Source |
I can still agree that I don’t need to do this all on my own. The hardest part about being a solo entrepreneur is doing it all on your own. No matter how hard I tried to bring others into the fold, I was still left making a lot of the decisions on my own and I didn’t like that weight on my shoulders.

I can also agree that it feels amazing to be able to put what I was teaching into practice. Over the last few months I have been able to do design thinking and foresight in ways that I had only imagined before.

And one last thing, I’m not done teaching yet. Last year, I was feeling burnt out from doing a lot of teaching, but not a lot of doing and felt limited in my capacity to make impact. Now that I am getting to do more, I am seeing the value of teaching again. How I have been approaching my work for nearly 10 years now is unique and it would be unfair and counter to my principles to keep those methods proprietary.

All this to say that I am ready to bring Exhibit Change back into my life and keep using this platform as a way to share a way of doing work, learning and sharing.

I am breaking up with you.

Can you break up with a company you started? What if you still want to be friends? Exhibit Change and I have a complicated relationship.

Source material |
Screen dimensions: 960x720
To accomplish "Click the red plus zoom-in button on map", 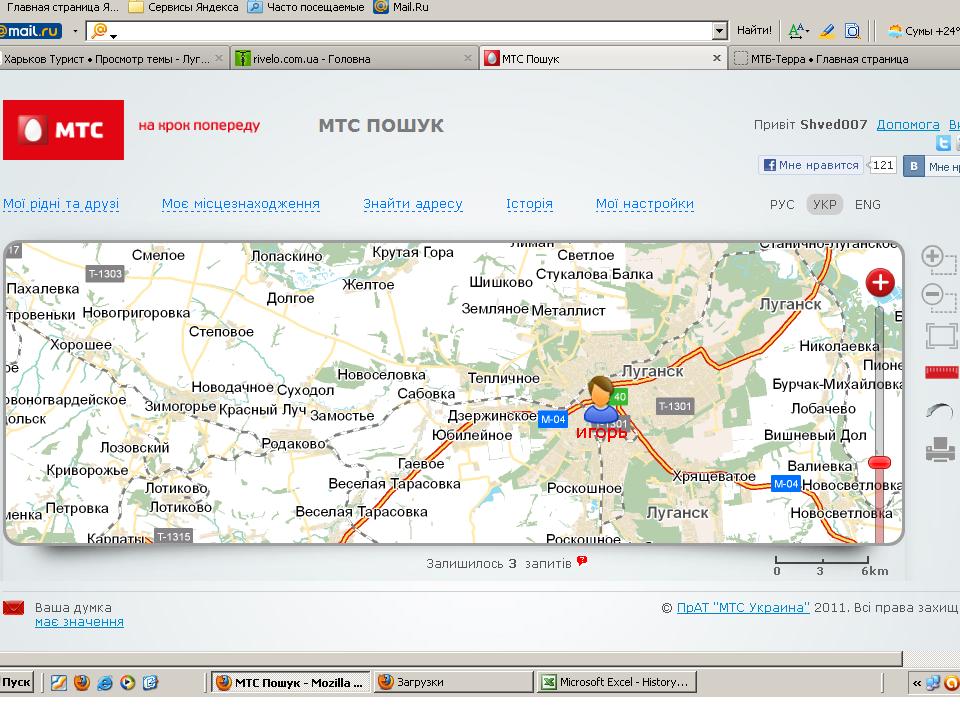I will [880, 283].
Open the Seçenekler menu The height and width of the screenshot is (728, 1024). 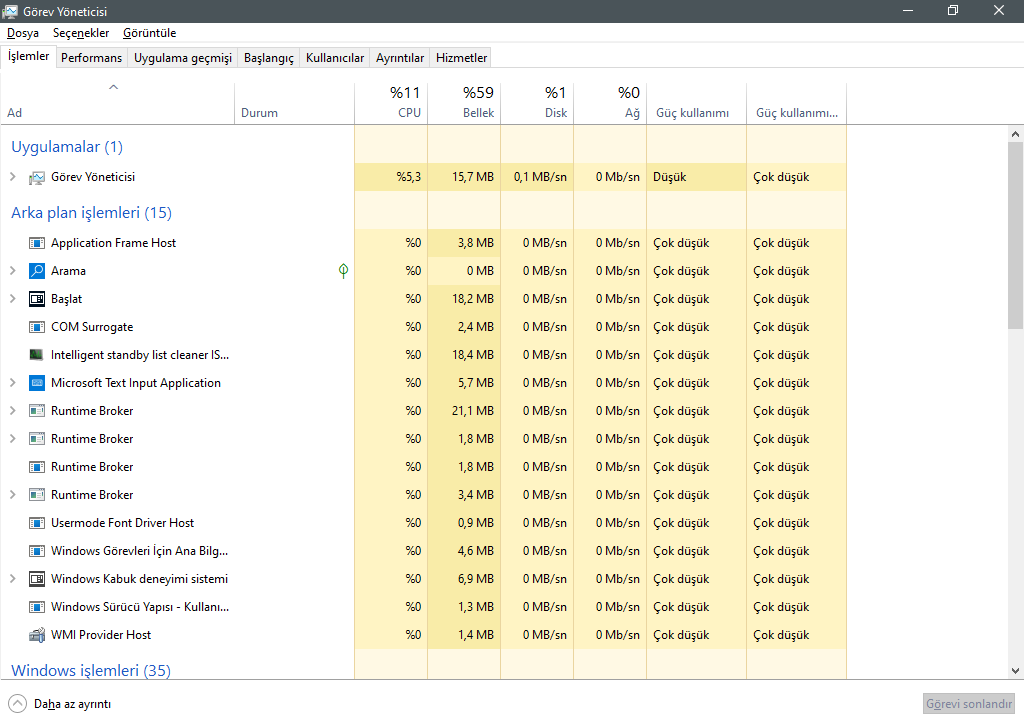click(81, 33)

Requirements |
**a)** Translate into Spanish this sentence from the post about Exhibit Change: "Over the last few months I have been able to do design thinking and foresight in ways that I had only imagined before."
**b)** Extract from the post about Exhibit Change the stretch from "And one last" through "learning and sharing.", copying it word for word.
**c)** Continue the post about Exhibit Change from the point where it stops.
The material that comes before this has no connection to the post about Exhibit Change.

Task-by-task results |
**a)** En los últimos meses he podido aplicar el pensamiento de diseño y la prospectiva de maneras que antes solo había imaginado.

**b)**
And one last thing, I’m not done teaching yet. Last year, I was feeling burnt out from doing a lot of teaching, but not a lot of doing and felt limited in my capacity to make impact. Now that I am getting to do more, I am seeing the value of teaching again. How I have been approaching my work for nearly 10 years now is unique and it would be unfair and counter to my principles to keep those methods proprietary.

All this to say that I am ready to bring Exhibit Change back into my life and keep using this platform as a way to share a way of doing work, learning and sharing.

**c)**
It all started in 2009. I thought I needed Exhibit Change. It was a relationship created out of dependancy. We have had our struggles. Our relationship status didn’t always make sense to the outside world. People would ask if we were together, and sometimes it was a firm yes and other times, it was like we were seeing other people.

People would ask, “Is this an Exhibit Change project or a Jenn project?”

I wanted the two to be the same, but the problem was Exhibit Change had to be something other people could get on board with. It had to be scalable. It had to have a business model. It had to be focused. It had to be something that was bigger than me.

This is why I started referring to Exhibit Change as “we”. Even though the majority of the time it was just me. It was like having a multiple personality disorder. I was told not to let Exhibit Change look too much like one person at the helm and instead act like there was a big company behind the logo.

This summer I realized something. Exhibit Change isn’t a company anymore. To be honest, it never really was. I was trying to force it to be something it wasn’t and in turn, it was trying to change me. That isn’t a good foundation for any relationship.

Here’s what I have come to realize. I don’t need Exhibit Change the way I did when this all started. I don’t want to be a founder anymore. I don’t need to be the boss. I don’t need to make all the decisions. I don’t need to worry about growing my company. I just want to do the work.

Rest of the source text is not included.